Into the Labyrinth is a British children's television series. It was produced by HTV for the ITV network between 1980 and 1982, with the first series being broadcast in May 1981. Three seasons, each consisting of seven 25-minute episodes, were produced by Peter Graham Scott, who also directed all but two episodes, both in the final season. The series was created by Scott along with Bob Baker, who had previously written several stories for Doctor Who.

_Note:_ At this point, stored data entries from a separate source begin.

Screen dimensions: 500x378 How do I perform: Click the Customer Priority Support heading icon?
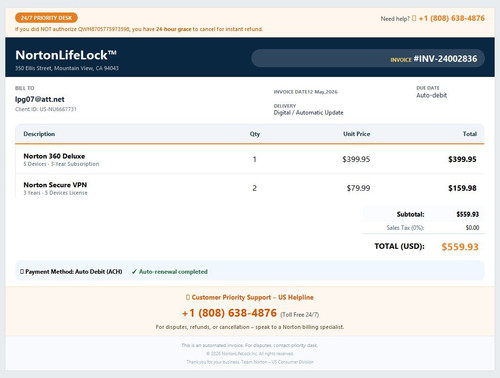click(188, 297)

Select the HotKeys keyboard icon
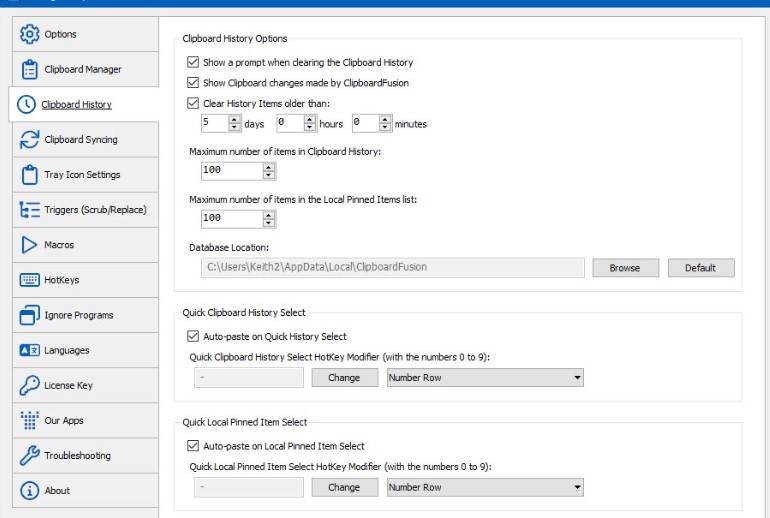pyautogui.click(x=29, y=280)
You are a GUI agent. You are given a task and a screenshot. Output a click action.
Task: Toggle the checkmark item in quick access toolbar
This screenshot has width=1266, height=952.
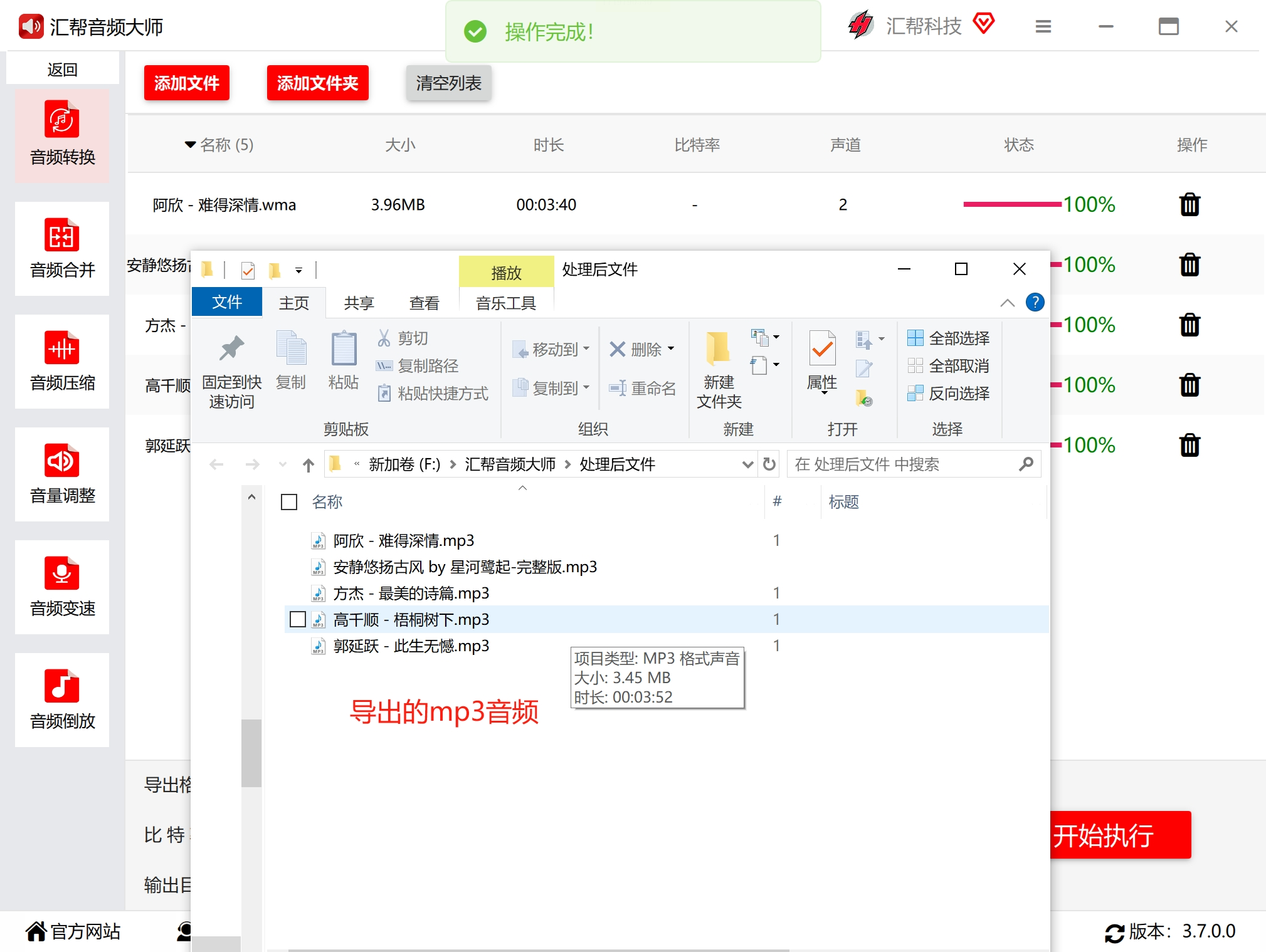(x=248, y=270)
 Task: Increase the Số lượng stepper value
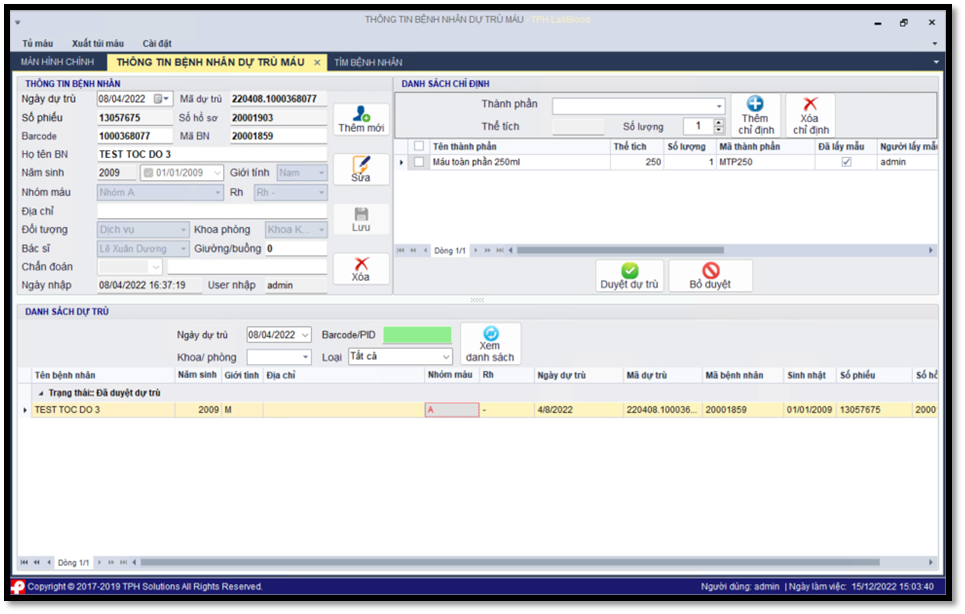tap(718, 123)
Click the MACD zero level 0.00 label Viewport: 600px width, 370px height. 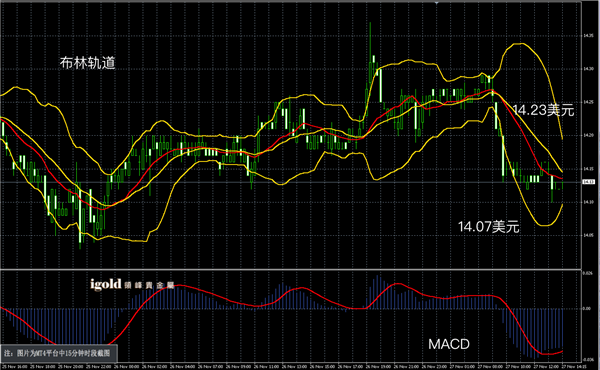(x=587, y=308)
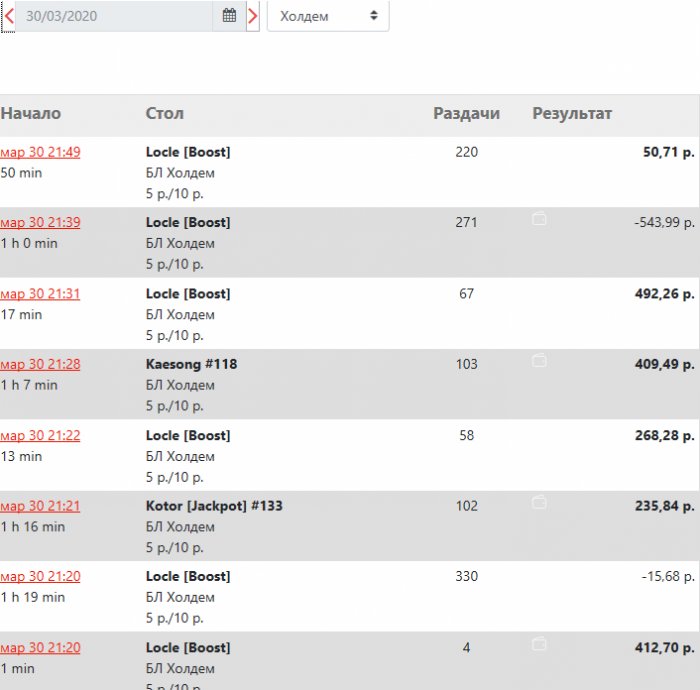Go to next day arrow
Image resolution: width=700 pixels, height=690 pixels.
(253, 16)
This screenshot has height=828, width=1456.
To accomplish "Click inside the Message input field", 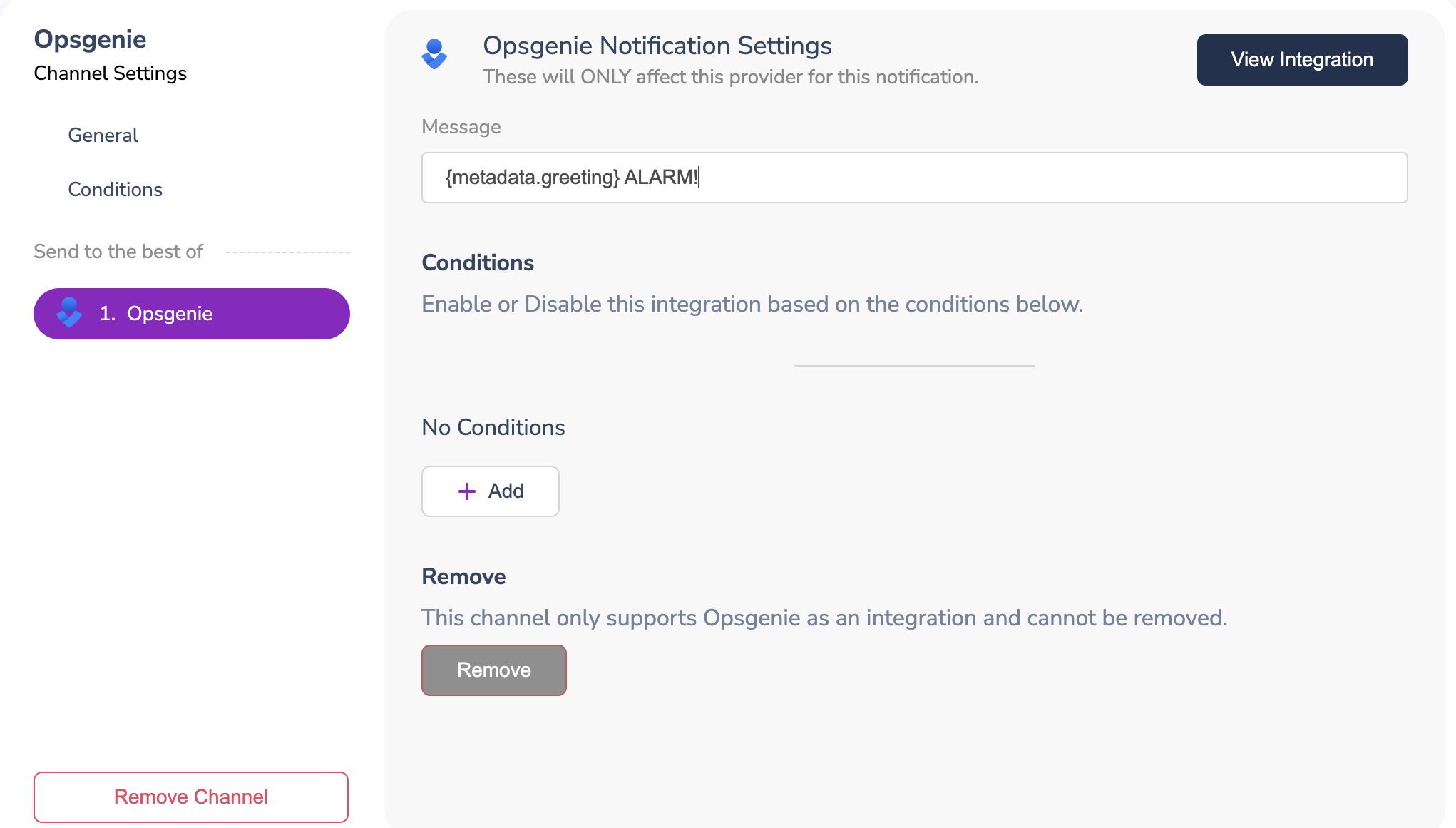I will coord(913,178).

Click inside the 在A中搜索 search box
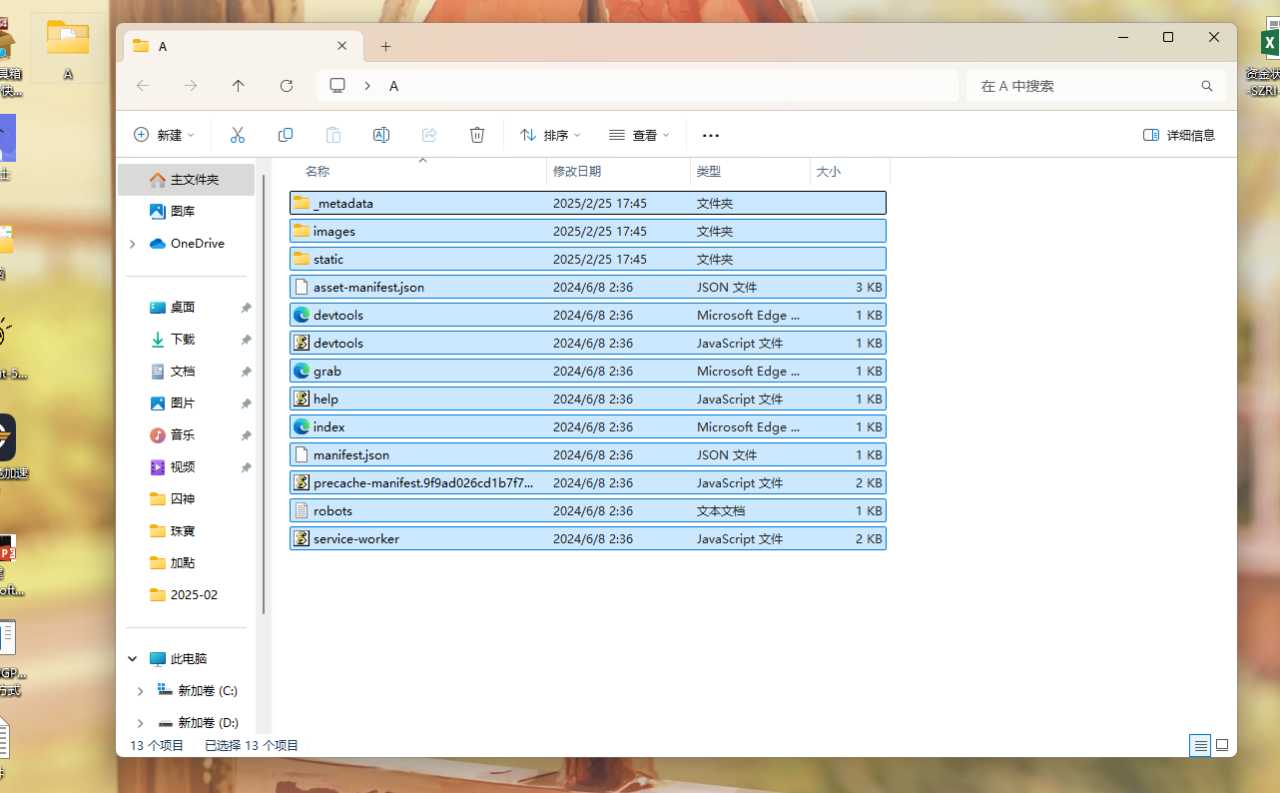coord(1090,86)
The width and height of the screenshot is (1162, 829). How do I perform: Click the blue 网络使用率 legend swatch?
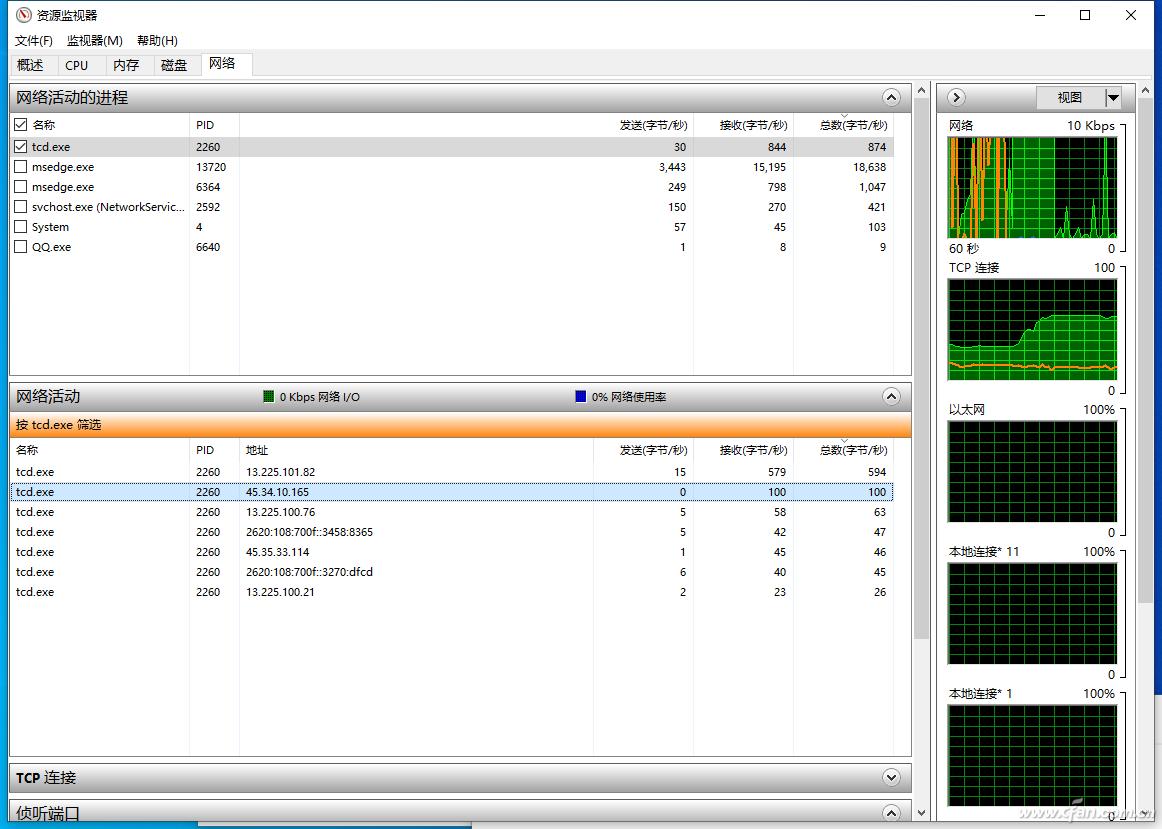[x=581, y=397]
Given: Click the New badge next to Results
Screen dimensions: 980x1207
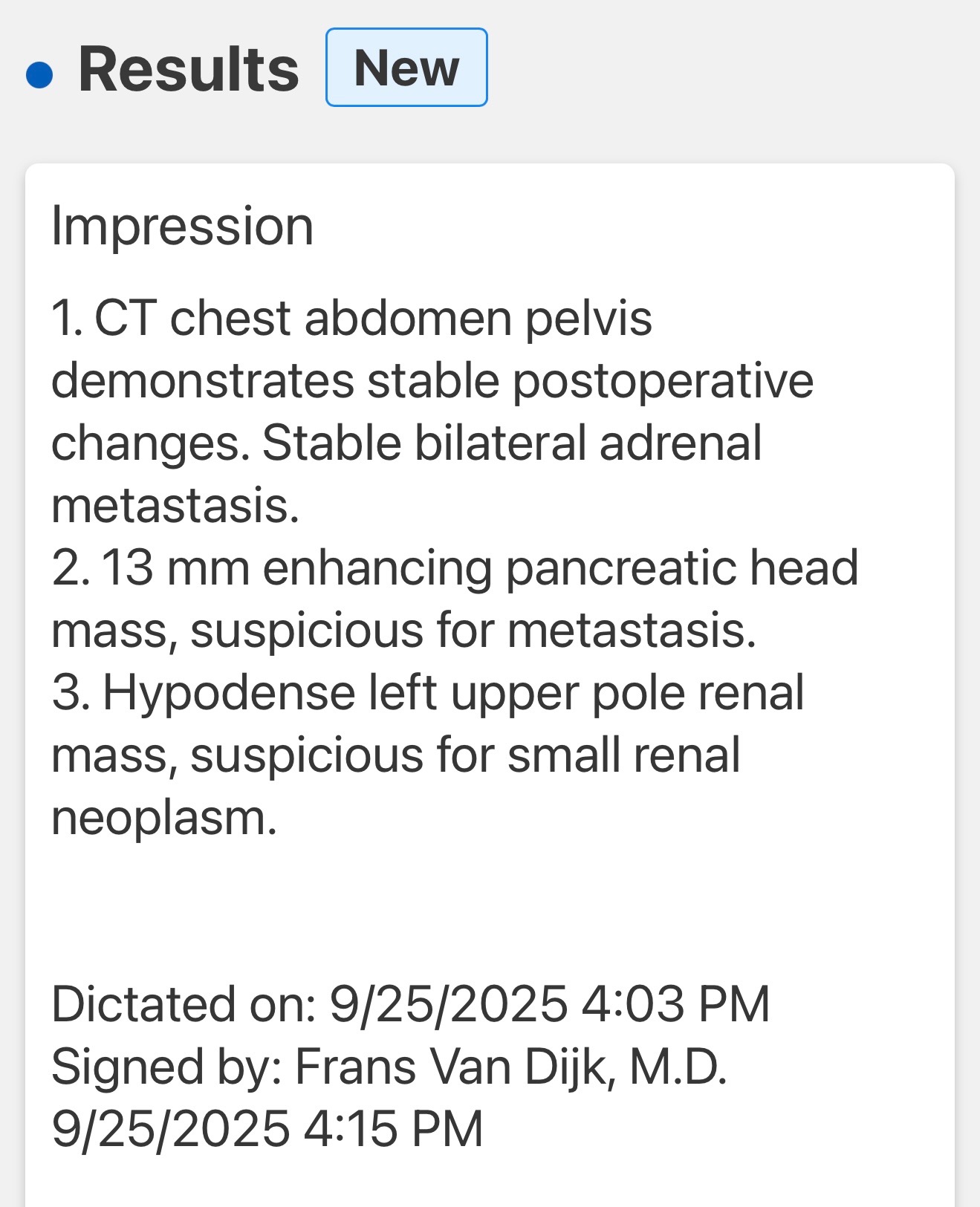Looking at the screenshot, I should pos(406,68).
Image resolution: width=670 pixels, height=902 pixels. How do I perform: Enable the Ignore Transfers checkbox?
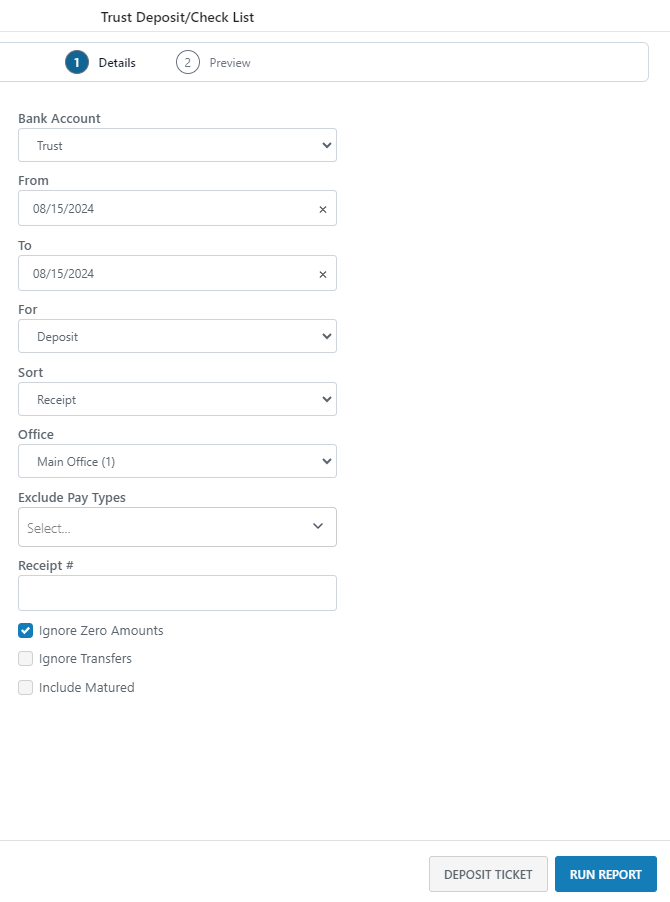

The first series only was later shown in the United States as part of "The Third Eye" science fiction series on Nickelodeon. It was also broadcast on ABC TV in Australia, TVE in Spain, RTÉ One and RTÉ Two as part of The Den in Ireland, ETB 1 and ETB 2 in Basque Country, Arutz HaYeladim in Israel, TV2 in Malaysia and both RTV and ATV in Hong Kong. The series also reran on British satellite television and aired on The Children's Channel as part of one of its wrapper programmes Roustabout.

==Synopsis==
The series was based around a struggle between two timeless, feuding sorcerers - the noble Rothgo (Ron Moody) and the evil Belor (Pamela Salem). Each aimed to obtain possession of the Nidus, a magical object of limitless power. The Nidus actually belonged to Rothgo, but it was stolen by Belor who used her own magic to send it through time and space so that Rothgo would not be able to find it. Without the power of the Nidus, Rothgo would ultimately die. The first series followed a group of modern-day children (Phil, Helen and Terry) who find Rothgo, almost lifeless, in a labyrinthine cave. Rothgo sends the children through different periods of time to search for the Nidus, which is disguised as a different object in each time period and can only be seen in reflection. The children arrive in various settings in history or ancient mythology (the French Revolution, Ancient Greece, English Civil War, etc.), in which they find an earlier version of Rothgo himself, playing a character from each period. Together they search for the Nidus, but their attempts are constantly thwarted by Belor who also appears in each time period, disguised as a character herself. Just as the children are about to retrieve the Nidus, Belor uses her magic to hurl it further through time and space by using her magical incantation "I deny you the Nidus!" as a bolt of lightning emanates from her fingertips. Belor cannot actually touch the Nidus whilst Rothgo still lives, and so she can only hope to deny him possession of the artefact until he eventually dies. At the end of the first series, the children locate the Nidus (now in the shape of a sword) and finally manage to outwit Belor and return the Nidus to Rothgo, who offered to share its power with Belor. She refused and was reduced to a lifeless skull.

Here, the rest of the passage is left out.